(TEXTO EXTRAÍDO)
El más férreo defensor de los derechos humanos en Chile, falleció ayer a los 93 años, pero su legado es inmortal.
Un Quijote, pero de la vida real, fue Andrés Aylwin Azócar (93), quien peleó cada minuto de su vida por la defensa de los derechos humanos hasta convertir su imagen en una leyenda.
Este lunes 20 de agosto su corazón se rindió y partió, exactamente seis meses después que lo hiciera su compañera, Mónica Chiorrini, con quien tuvo 4 hijos.
Desde que llegó a este mundo, el 20 de junio de 1925, dio la batalla. Primero le tocó llevar el nombre de su hermano, Andrés, que lo antecedió y que murió a los 8 meses. De alguna forma sus padres trataron de reemplazar al hijo que falleció prematuramente, según explicó el mismo en una entrevista.
Más tarde, se le detectó el bacilo de la tuberculosis, enfermedad que presentó al final de su carrera de Derecho en la Universidad de Chile. Tras ese episodio, presentó cerca de 80 neumonías.

(DATOS DISPONIBLES)
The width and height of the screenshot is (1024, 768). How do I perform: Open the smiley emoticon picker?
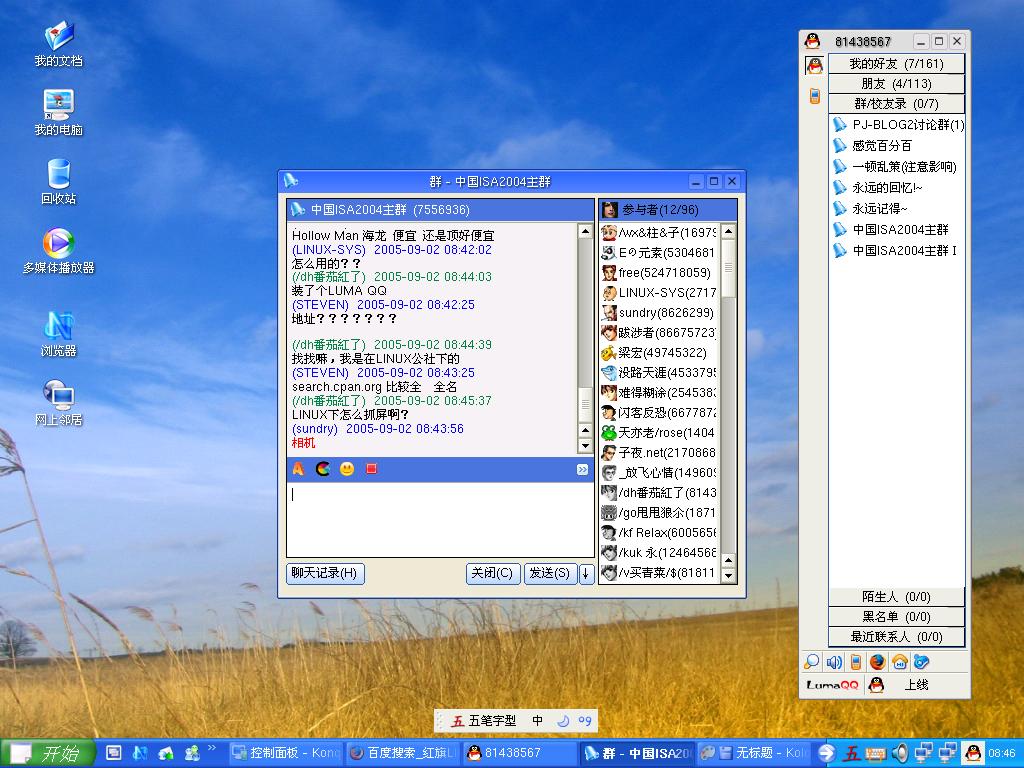point(347,468)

(ACCIÓN REQUERIDA 1)
Imprime sin ningún cambio el fragmento del texto sobre Andrés Aylwin que va desde "Un Quijote, pero" hasta "en una entrevista.", ambos incluidos.
(ACCIÓN REQUERIDA 2)
Prosigue la redacción del texto sobre Andrés Aylwin a partir de su última oración.

(RESULTADO DE LA TAREA 1)
Un Quijote, pero de la vida real, fue Andrés Aylwin Azócar (93), quien peleó cada minuto de su vida por la defensa de los derechos humanos hasta convertir su imagen en una leyenda.
Este lunes 20 de agosto su corazón se rindió y partió, exactamente seis meses después que lo hiciera su compañera, Mónica Chiorrini, con quien tuvo 4 hijos.
Desde que llegó a este mundo, el 20 de junio de 1925, dio la batalla. Primero le tocó llevar el nombre de su hermano, Andrés, que lo antecedió y que murió a los 8 meses. De alguna forma sus padres trataron de reemplazar al hijo que falleció prematuramente, según explicó el mismo en una entrevista.

(RESULTADO DE LA TAREA 2)
Andrés fue el hermano menor del ex Presidente Patricio Aylwin y mientras este estaba en La Moneda en plena etapa de transición, señaló "no soy partidario de reconocer la Ley de Amnistía: significa una absoluta denegación de justicia". Sus declaraciones le costaron ácidas críticas de su sector.
Ya desde la época de universidad formó parte de la Falange Nacional, base del partido Demócrata Cristiano, y fue uno de los primeros candidatos a la presidencia de la Fech.
Fue diputado entre 1965 y 1973 y, según aseguró, jamás aceptó una invitación a viajar con recursos del Estado al extranjero. Después del retorno a la democracia volvió a ser elegido parlamentario y continuó imprimiendo a su labor la austeridad que lo caracterizaba, pues a menudo llegaba al Congreso en locomoción pública.
Pero si hay algo que lo hace inmortal es que formó parte de los 13 diputados DC que se opusieron al Golpe de Estado de 1973, hecho que lo distanció políticamente de la mayoría de su partido. Como muchos otros sufrió la represión, fue relegado a la localidad de Guallatire y sufrió el exilio.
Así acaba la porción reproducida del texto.